Objective 1 – Which software projects does the text on ChaCha20-Poly1305 cipher suites name?

Text section –
◇ ◇ ◇ ◇ ◇ ◇ ◇

Not long ago we introduced support for TLS cipher suites based on the ChaCha20-Poly1305 AEAD, for all our customers. Back then those cipher suites were only supported by the Chrome browser and Google's websites, but were in the process of standardization. We introduced these cipher suites to give end users on mobile devices the best possible performance and security.
CC BY-ND 2.0 image by Edwin Lee
Today the standardization process is all but complete and implementations of the most recent specification of the cipher suites have begun to surface. Firefox and OpenSSL have both implemented the new cipher suites for upcoming versions, and Chrome updated its implementation as well.
We, as pioneers of ChaCha20-Poly1305 adoption on the web, also updated our open sourced patch for OpenSSL. It implements both the older "draft" version, to keep supporting millions of users of the existing versions of Chrome, and the newer "RFC" version that supports the upcoming browsers from day one.
In this blog entry I review the history of ChaCha20-Poly1305, its standardization process, as well as its importance for the future of the web. I will also take a peek at its performance, compared to the other standard AEAD.
What is an AEAD?

◇ ◇ ◇ ◇ ◇ ◇ ◇

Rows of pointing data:
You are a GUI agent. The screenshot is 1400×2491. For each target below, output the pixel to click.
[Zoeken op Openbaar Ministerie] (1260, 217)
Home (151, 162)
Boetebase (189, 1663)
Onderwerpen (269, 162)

◇ ◇ ◇ ◇ ◇ ◇ ◇

Objective 2 – Reproduce every line of the rows of pointing data, requests included, and raise each coordinate in the answers by 124.

Full solution 1 – Chrome, Firefox, OpenSSL

Full solution 2 –
You are a GUI agent. The screenshot is 1400×2491. For each target below, output the pixel to click.
[Zoeken op Openbaar Ministerie] (1384, 341)
Home (275, 286)
Boetebase (313, 1787)
Onderwerpen (393, 286)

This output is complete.